Revolutionising access to capital
Digitised lending solutions, powered by artificial intelligence, can simplify and accelerate loan approvals. For instance, an AI-driven SME lending platform in Asia reduced approval time from 10 days to just one.
Empowering SMEs with flexible solutions
Innovative financial products like supply chain financing and invoice factoring can be integrated into digital ecosystems to provide seamless operations. Platforms like digital supply chain finance solutions can offer faster payments, alleviating working capital stress. Tailored financing options, such as microloans and sector-specific products, can address the unique needs of SMEs, ensuring they have access to the capital required to grow and innovate. Additionally, banks can design dynamic solutions, such as debt restructuring and grace periods, to provide relief during economic crises.
Embedding advisory and education tools
Beyond financial products, banks can serve as strategic partners by offering digital platforms equipped with cash flow management tools, predictive analytics, and risk assessment capabilities, such as platforms that empower SMEs with insights to forecast financial risks and manage cash flow effectively. Banks can help SMEs enhance their financial literacy and resilience by offering virtual advisory services and training programs.
Strategic banking and inclusion
Banking platforms that serve SMEs, such as Mashreq’s NEOBiz, can simplify banking for small- and medium-sized businesses through user-friendly digital solutions. By streamlining account management and offering real-time financial insights, NEOBiz exemplifies how banks can empower SMEs to take control of their cash flow and make informed decisions in dynamic market conditions.

Furthermore, targeted banking initiatives such as those directed at women or the financially marginalised can address gaps in financial inclusion. These initiatives provide critical support to underserved sectors, such as women-owned businesses and startups, and highlight the broader potential for banks to create inclusive growth models that resonate across diverse SME segments.
The path to building financial resilience for SMEs requires a collaborative approach. Banks must work alongside governments, trade organisations, and fintech firms to create policies and solutions that foster SME growth. Public-private partnerships align financial support with broader economic goals, enabling SMEs to access funding, training, and mentorship opportunities. By supporting incubators and accelerators, banks can nurture innovation-driven startups, creating a pipeline of businesses equipped to scale and succeed in competitive markets and create a future of sustainable businesses.
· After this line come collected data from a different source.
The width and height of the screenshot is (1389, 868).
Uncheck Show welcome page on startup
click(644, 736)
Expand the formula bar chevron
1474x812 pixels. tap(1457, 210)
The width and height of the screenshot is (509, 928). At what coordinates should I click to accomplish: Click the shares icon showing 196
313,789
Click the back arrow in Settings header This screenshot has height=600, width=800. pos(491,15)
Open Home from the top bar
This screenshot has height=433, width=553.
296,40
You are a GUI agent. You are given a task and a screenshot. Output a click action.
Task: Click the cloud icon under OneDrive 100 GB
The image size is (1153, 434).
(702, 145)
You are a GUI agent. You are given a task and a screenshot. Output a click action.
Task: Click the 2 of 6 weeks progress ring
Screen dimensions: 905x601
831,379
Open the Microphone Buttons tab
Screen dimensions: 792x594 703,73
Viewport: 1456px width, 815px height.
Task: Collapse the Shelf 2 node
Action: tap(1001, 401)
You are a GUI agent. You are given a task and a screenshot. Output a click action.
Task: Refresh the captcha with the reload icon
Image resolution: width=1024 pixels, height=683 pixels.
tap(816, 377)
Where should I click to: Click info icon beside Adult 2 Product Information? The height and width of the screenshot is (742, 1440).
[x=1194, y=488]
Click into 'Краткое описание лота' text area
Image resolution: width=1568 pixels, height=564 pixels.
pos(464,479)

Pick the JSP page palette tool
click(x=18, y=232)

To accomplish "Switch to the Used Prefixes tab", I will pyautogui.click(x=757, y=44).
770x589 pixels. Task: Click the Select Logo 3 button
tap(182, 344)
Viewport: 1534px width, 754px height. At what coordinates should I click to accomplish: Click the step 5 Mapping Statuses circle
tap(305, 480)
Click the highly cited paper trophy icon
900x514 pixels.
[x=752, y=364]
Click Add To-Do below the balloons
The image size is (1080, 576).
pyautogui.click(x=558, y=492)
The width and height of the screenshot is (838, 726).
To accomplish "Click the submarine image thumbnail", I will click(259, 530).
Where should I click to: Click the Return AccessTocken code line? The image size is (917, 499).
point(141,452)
Collaborations can also bridge infrastructure and technology adoption gaps, empowering SMEs to integrate into global value chains and enhance their operational efficiency. The UAE launched its National SME Program to increase access to government contracts and funding for SMEs, with major banks playing a pivotal role. Incentivising green energy and technology sectors can further drive regional economic diversification, contributing to sustainable long-term growth.